Yunanistan sınırından geçmek için yürüyen binlerce mülteci içinde bir baba iki çocuğu kucağında bir çocuğu da eteğine yapışmış, bir de annesinin kucağında. Nereye gidecekler, nasıl gidecekler, neyle karşılaşacaklar? Avrupa’nın hangi ülkesine gidecekler?
Cihan devletimiz yıkıldıktan sonra ayrılan her bir parçasında kurulan devletler, dindaşlarımızın kardeşlerimizin hayatını çekilmez hale getirdiler ve onları göçe zorladılar. Türkiye’ye göç ettirildiler.
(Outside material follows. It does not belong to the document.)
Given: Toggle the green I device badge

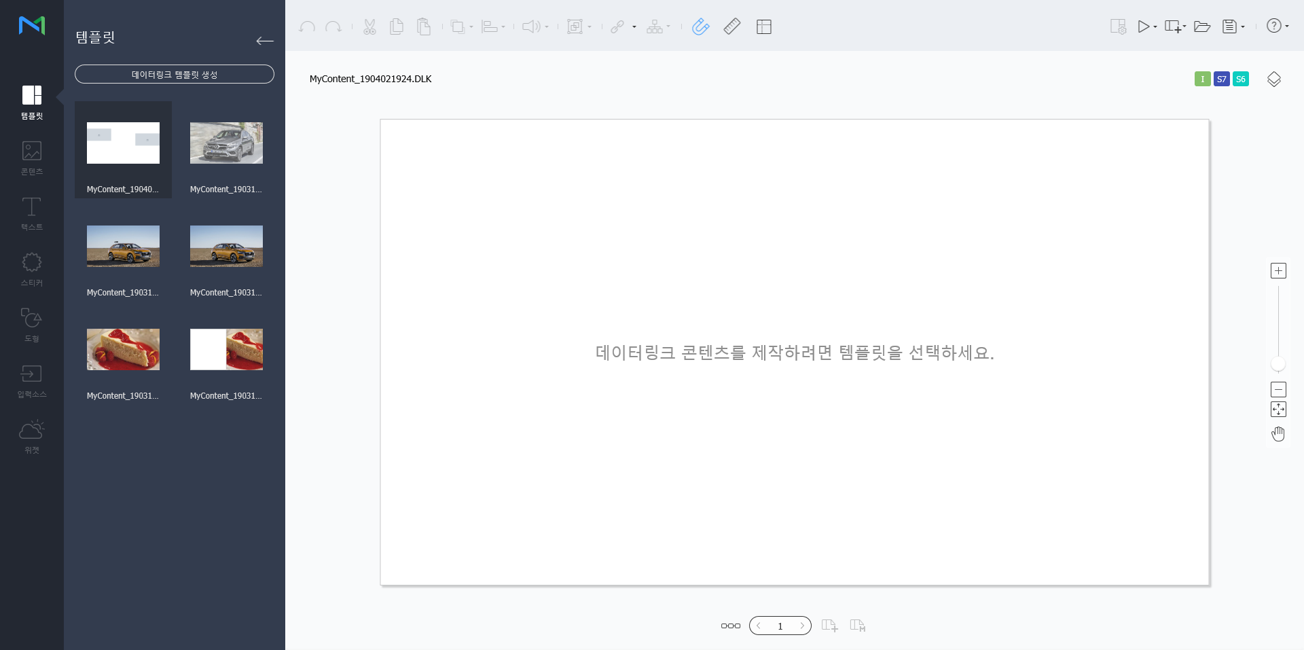Looking at the screenshot, I should coord(1202,79).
Ülkemiz konumu itibari ile hem göç alan hem de göçmenler için yol güzergâhı olan bir ülkedir.
Zorunlu göçle birlikte insan, birçok şeyini kaybediyor. “Bülbülü altın kafese koymuşlar ah vatanım demiş” Kendini farklı bir yerde buluyor. İnsanın kaldırabileceği kolay bir yük olmasa gerek. ”Ateş düştüğü yeri yakar” Hala bizde” Göç göç oldu, göçler yola düzüldü” ” Bir Fırtına Tuttu Bizi Deryaya Kardı” gibi göç türküleri hüzünle, acıyla dinlenmektedir.
Dünyanın gözü önünde Afganistan, Arakan, Doğu Türkistan, Filistin ve Suriye’de insanlık faciası devam etmekte olmasına rağmen hiç kimsenin sesi çıkmamaktadır. Bir kısım ülkeler de usulen kınama ile geçiştirmekteler. Sesleri çıkanlar da yeterince etkili olamamaktadır.
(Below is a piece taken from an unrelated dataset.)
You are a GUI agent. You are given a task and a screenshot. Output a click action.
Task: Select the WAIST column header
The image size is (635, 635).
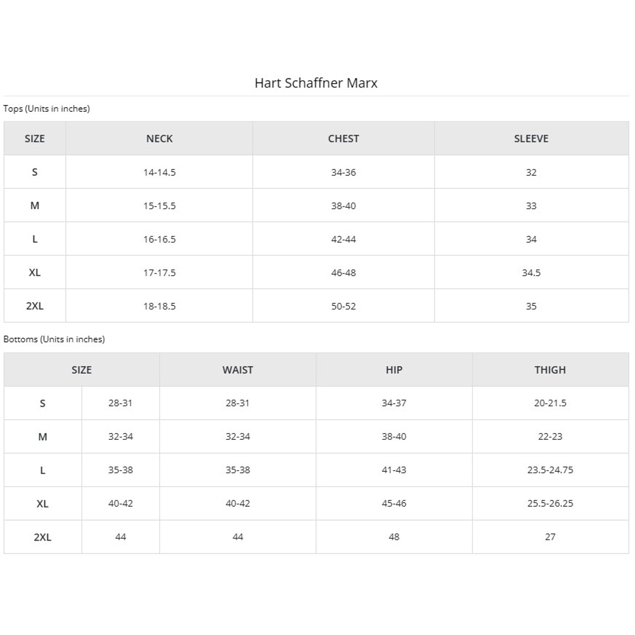pyautogui.click(x=237, y=370)
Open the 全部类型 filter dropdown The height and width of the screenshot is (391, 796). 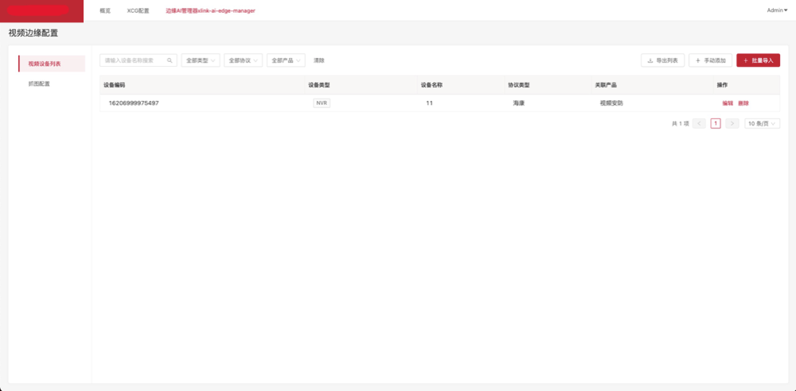click(201, 60)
Sözde medeni olduğunu söyleyen batılı ülkelerin ortasında 1995’te Bosna Srebrenitsa’da insanlık tarihinin en acı, en karanlık katliamı gerçekleştirilmiş ancak insanlık sınavını kaybetmiştir.
Hak ve Millet davasının yılmaz savunucusu şairimiz Mehmet Akif Ersoy’un ifade ettiği gibi.
”Sırtlanları geçmişti beşer yırtıcılıkta;
Dişsiz mi bir insan, onu kardeşleri yerdi!”
Dünyanın hali işte bu. "Zulümle abat olanın, akıbeti berbat olur." Zulümle iktidar olunmaz. Zulüm ebedi değildir. Ne zaman ki bütün cihana sözü geçer güçlü, iradesini icraya muktedir bir adalet devleti olur. Zulüm ancak o zaman biter.